In the early Renaissance, the centre of European banking was Northern Italy, in particular Florence, Venice and Genoa. Shakespeare’s play, The Merchant of Venice, was about banking. Shylock’s bond was a pound of the merchant Antonio’s flesh. When Antonio has “three argosies richly come to harbour”, it seems Antonio may be saved, but Shylock insists on having his bond, a pound of flesh.

Only the clever advocacy of his counsel, Portia, saves Antonio. Shylock is condemned to become a Christian.

THE PEOPLE VS THE BANKS
by Michael Roddan
Melbourne UP, Carlton
Paperback: 438 pages
Price: AUD$34.99

It would not be unsurprising if Australia’s farmers see banks as wanting their pound of flesh. The People vs the Banks by Michael Roddan (MUP, 2019) is a blow-by-blow description of the Royal Commission into Misconduct in the Banking, Superannuation and Financial Services Industries. The conclusions of the inquiry make it clear that Australian bankers do not understand the nature of agriculture. For example, great swathes of the eastern states are in drought, while West Australian grain growers have just had one of their best seasons ever.
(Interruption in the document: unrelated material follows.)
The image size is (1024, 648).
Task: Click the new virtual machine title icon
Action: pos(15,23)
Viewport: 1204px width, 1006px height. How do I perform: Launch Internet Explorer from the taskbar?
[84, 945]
A similar banking inquiry in the 1930s reached much the same conclusions.

Roddan is a financial journalist. He has a good journalistic style and knows his subject. He followed the banking inquiry closely. He was shocked by the testimony of some of the major players, such as Ken Henry, chairman of National Australian Bank (NAB).

Henry had once been one of the most powerful public servants in Australia when he was secretary of the Treasury. The import of what the inquiry was discovering about Australian banking did not seem to be sinking in. He resigned in ignominy shortly after the inquiry concluded.
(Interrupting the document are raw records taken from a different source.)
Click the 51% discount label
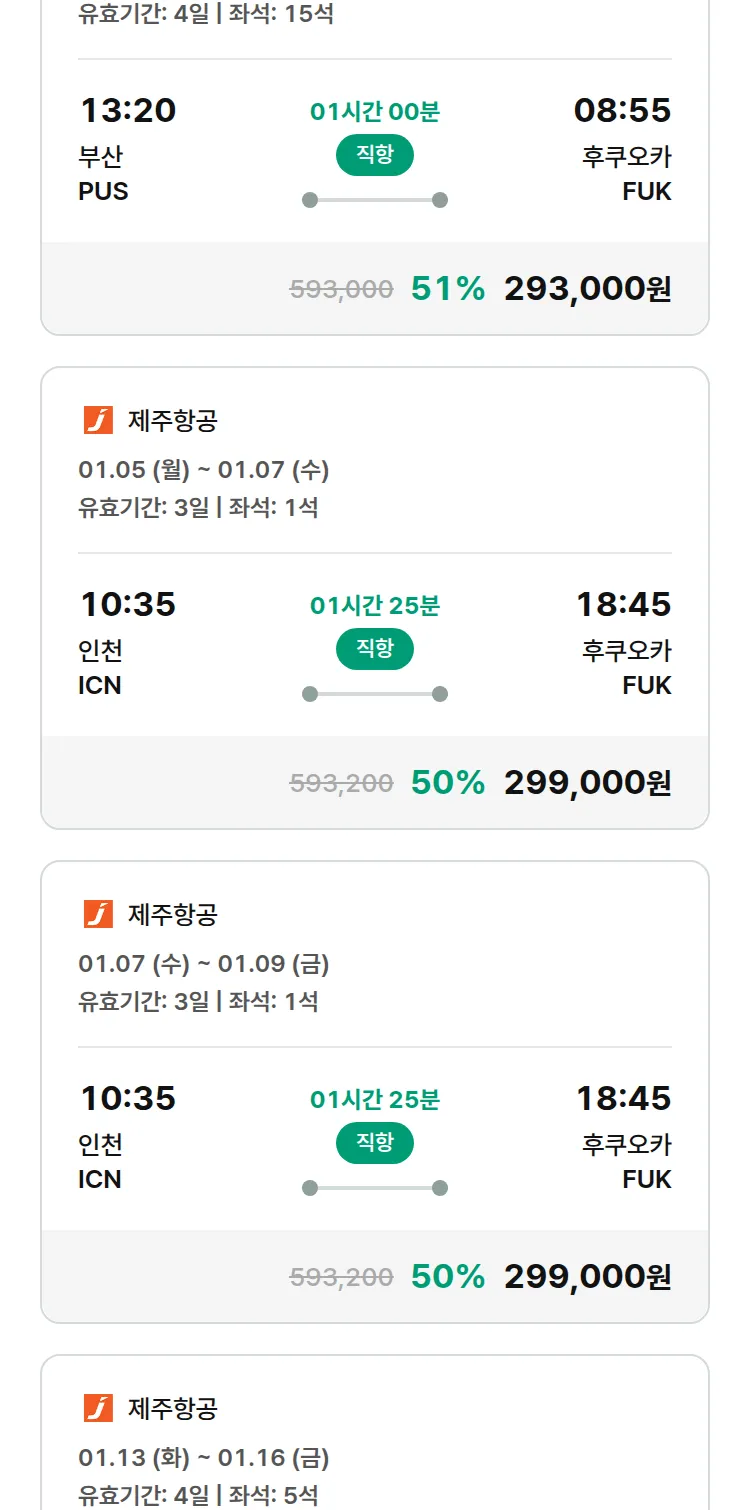The height and width of the screenshot is (1510, 750). [x=448, y=289]
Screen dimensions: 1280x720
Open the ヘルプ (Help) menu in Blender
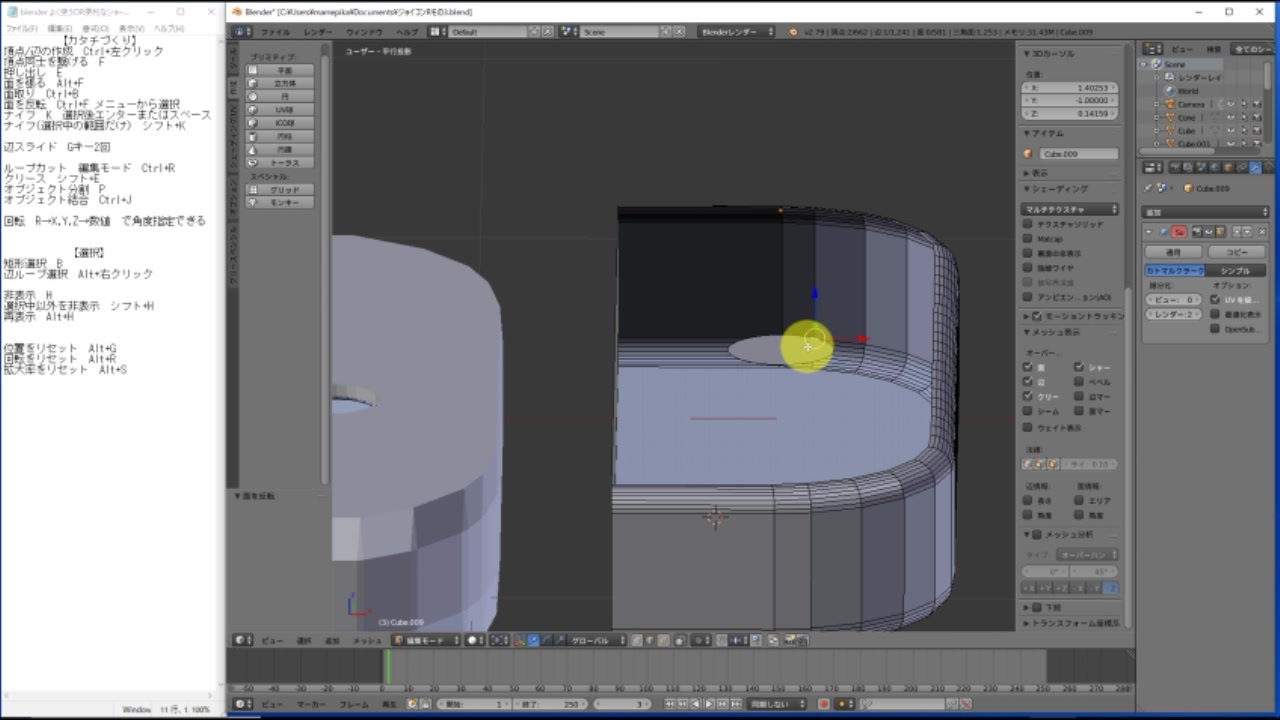point(407,32)
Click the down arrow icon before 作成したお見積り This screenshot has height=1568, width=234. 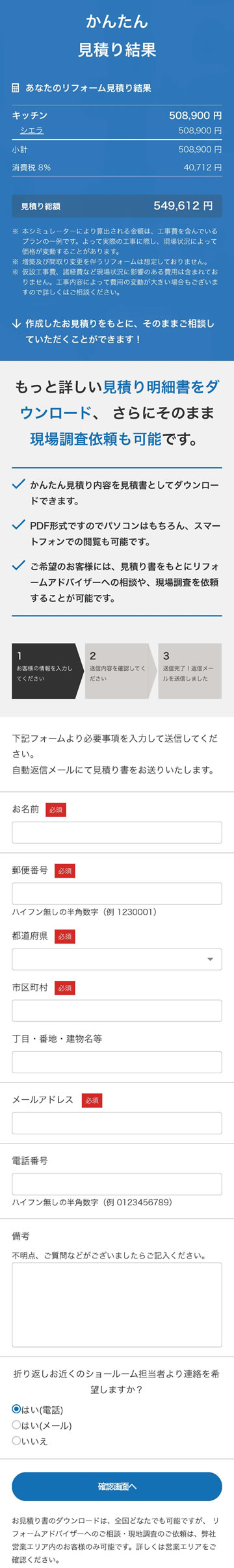pyautogui.click(x=16, y=323)
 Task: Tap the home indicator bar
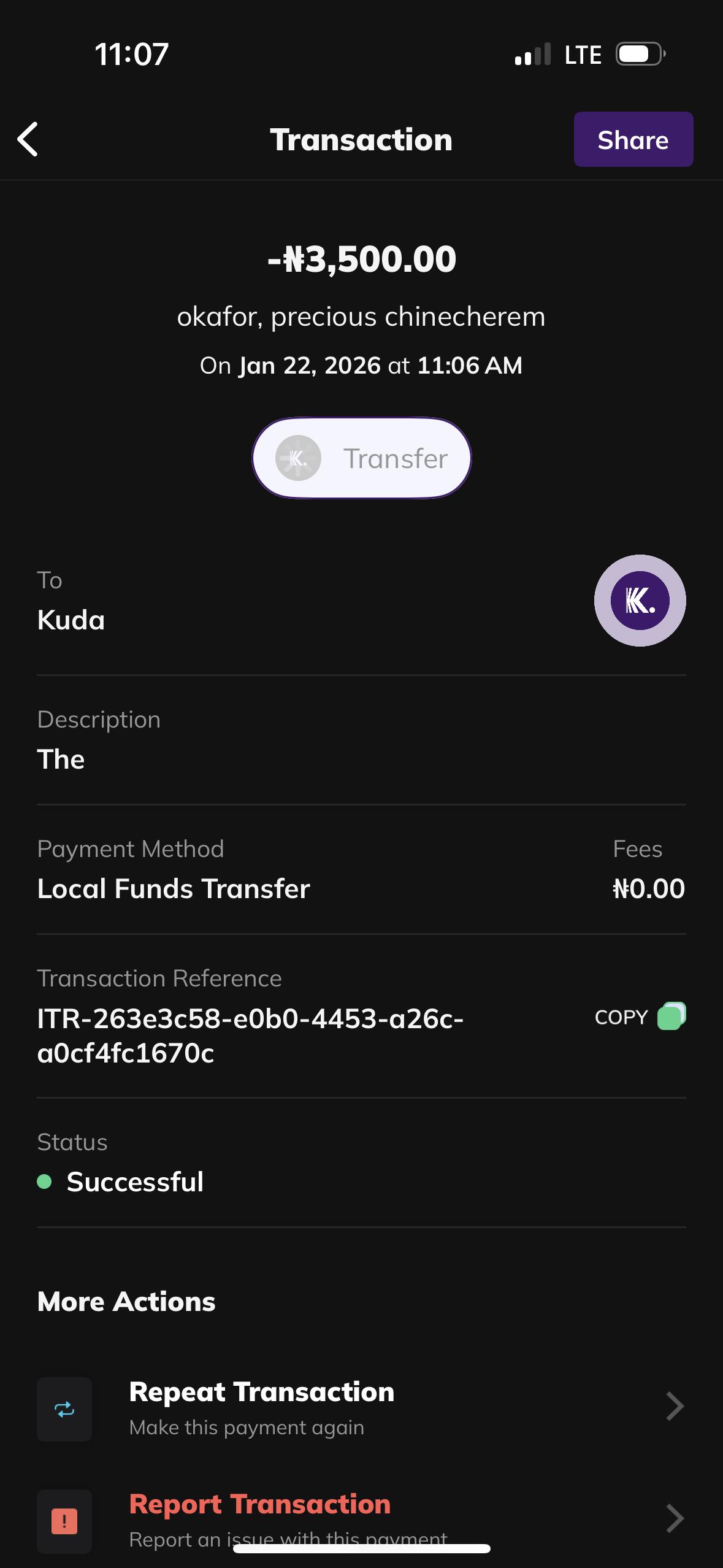[361, 1548]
Henry and other high-flyers did not seem to realise that the inquiry found that the Australian financial system, with a few honourable exceptions, promoted and rewarded greed. AMP, for example, charged dead people for advice in managing their portfolios. The reputation of AMP, one of Australia’s most venerable financial institutions, was trashed in three weeks of hearings.

One of the few institutions that came through the inquiry with its reputation for probity intact was Bendigo and Adelaide Bank. Bendigo and Adelaide Bank is, by comparison with the Big Four banks, not a major institution but it has steadily developed its business by working with the communities it serves.

The Big Four banks, which work almost in lockstep, have continued to close branches, especially in rural and regional areas. They say that cash is going out of fashion, but it’s very useful stuff if you’re in an outback shop without an electronic terminal.

The countryside is not a profitable area of investment for the big banks. The old days, when every settlement had a bank, are long gone. Agriculture is cyclical, it needs specialist lenders that can ride out the good times and bad times with their customers. From the point of simple convenience, access to financial services make life liveable.

In the 1980s, Australia went through a wave of bank closures, which caused great resentment and inconvenience. Many suburban and regional bank branches were closed. There seems to be no way of actually forcing the Big Four banks to stay in the bush. NAB, for example, had a very strong rural lending business that it now appears to be running down.

It may be that the best solution is to establish a financial institution that deals specifically with rural, remote and regio­nal Australia. A specialist rural lender, with the support of the government, would prevent the rug being pulled from under people going through sporadic misfortune. It would also allow people on low incomes access to financial services.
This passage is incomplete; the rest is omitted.